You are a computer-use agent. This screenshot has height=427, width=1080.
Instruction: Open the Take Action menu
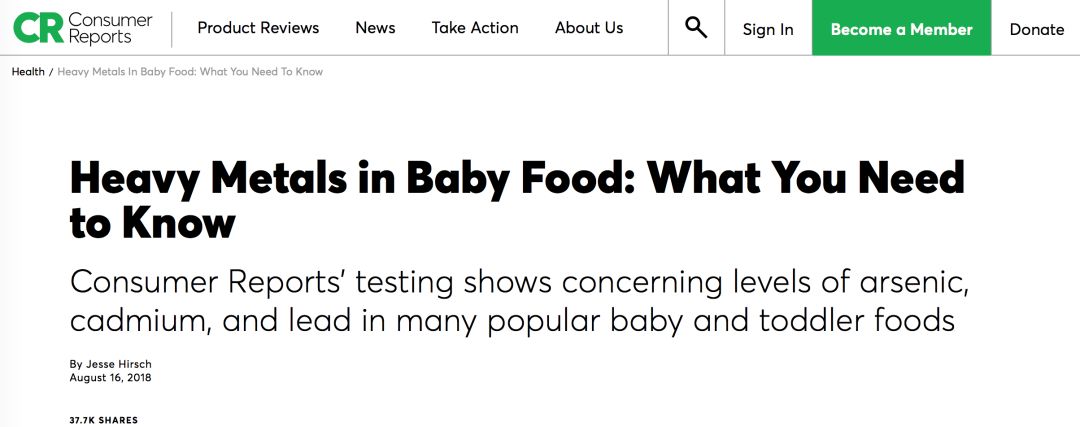click(x=475, y=28)
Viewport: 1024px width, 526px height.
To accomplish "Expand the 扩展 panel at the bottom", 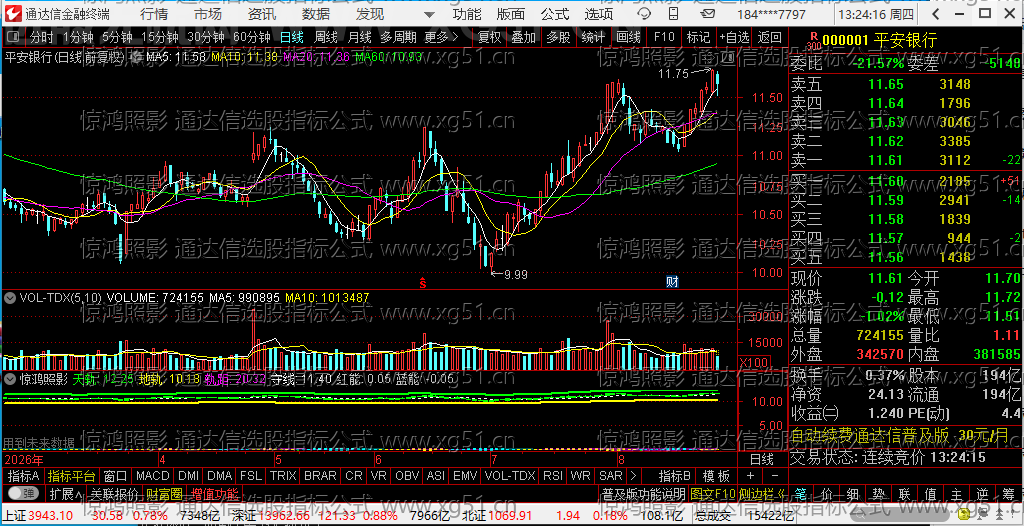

= = = =

» Task goal
Go through the material and report each line that holds the string "height".

» Result of the exercise
You are a computer-use agent. This screenshot has height=427, width=1080.
Viewport: 1024px width, 526px height.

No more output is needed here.